HOW DO I KNOW THE SQL SERVER WAS BUSY FOR A PARTICULAR TIME

  • Hi Experts,

     

    yesterday their was a problem at my server , the transaction was paused for around 1:15:00 minutes can i know why the server is paused for the particular time or any log information for a particular period.

     

     

    Thanks

     

    • This topic was modified 3 years, 3 months ago by  patelmohamad.

    Patel Mohamad

  • I take it you have no monitoring software already deployed as that would be the first thing to go check.

    If you don't I would suggest getting something in rather than writing your own as you keep the development time to other parties especially with how fast the SQL product grows.  Keeping up to speed with all the changes, and changing home grown code is a full time job in it's own right.

     

    Secondly its the usual places to look, look at your event logs, error logs and the system health extended event files for the times in question and see what was going on during that period, to see why things paused / hung.

  • I just wanted to second Ant-Green's statement about buying a tool.  SQL Monitoring tools are a must for any SQL instance you care about.

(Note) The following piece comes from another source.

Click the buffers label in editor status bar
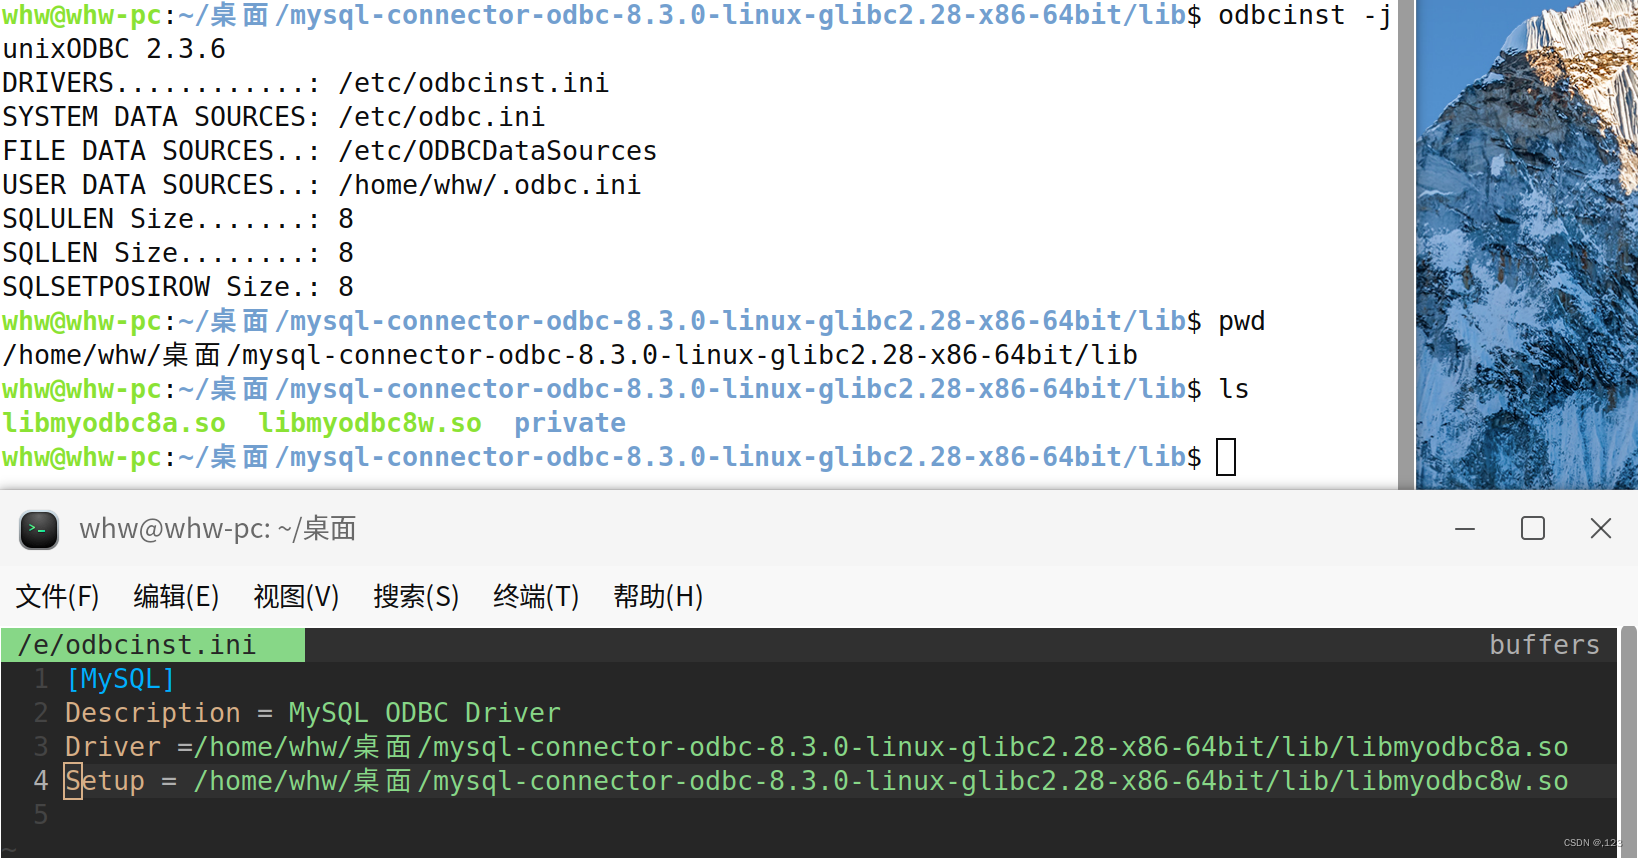Image resolution: width=1638 pixels, height=858 pixels. [x=1544, y=644]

    And his statement about checking the logs is what I was going to suggest.  If you have no automated monitoring tool, the logs are your next best bet.  If this is a recurring problem, you may be able to log on when it is paused and have a look.  Might not hurt to check what jobs were running at that time too.  The "paused" query MAY have been blocked.

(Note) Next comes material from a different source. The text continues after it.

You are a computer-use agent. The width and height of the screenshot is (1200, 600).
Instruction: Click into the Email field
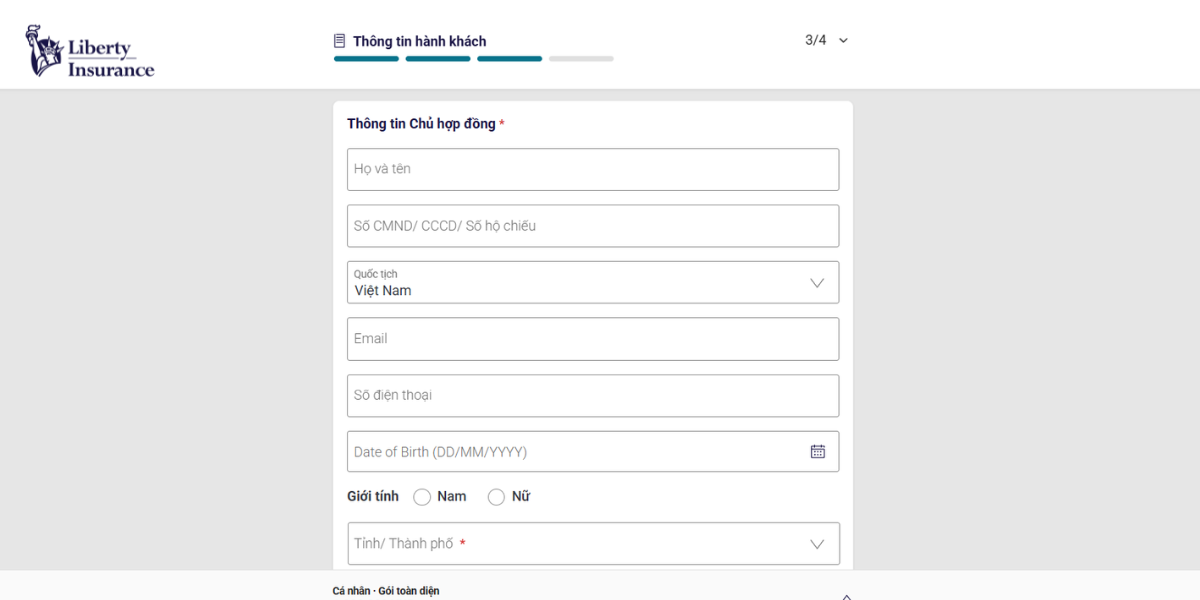tap(593, 339)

    It may also be useful to reach out to the end user to determine what "paused" means.  Were they trying to load an SSRS report (for example) and it took forever to load?  If so, how much data were they pulling?  If they were pulling several TB worth of data and are working on a slow network connection (ie not LAN, but work from home internet speeds), it may be that it was working and they just needed to be patient.

    But, as Ant-Green said, I'd recommend checking the SQL logs, the windows logs (both on the server and the client), the application logs (whatever tool was reported as being "paused"), and any other logs you can find that seem relevant.

    The above is all just my opinion on what you should do. 
    As with all advice you find on a random internet forum - you shouldn't blindly follow it.  Always test on a test server to see if there is negative side effects before making changes to live!
    I recommend you NEVER run "random code" you found online on any system you care about UNLESS you understand and can verify the code OR you don't care if the code trashes your system.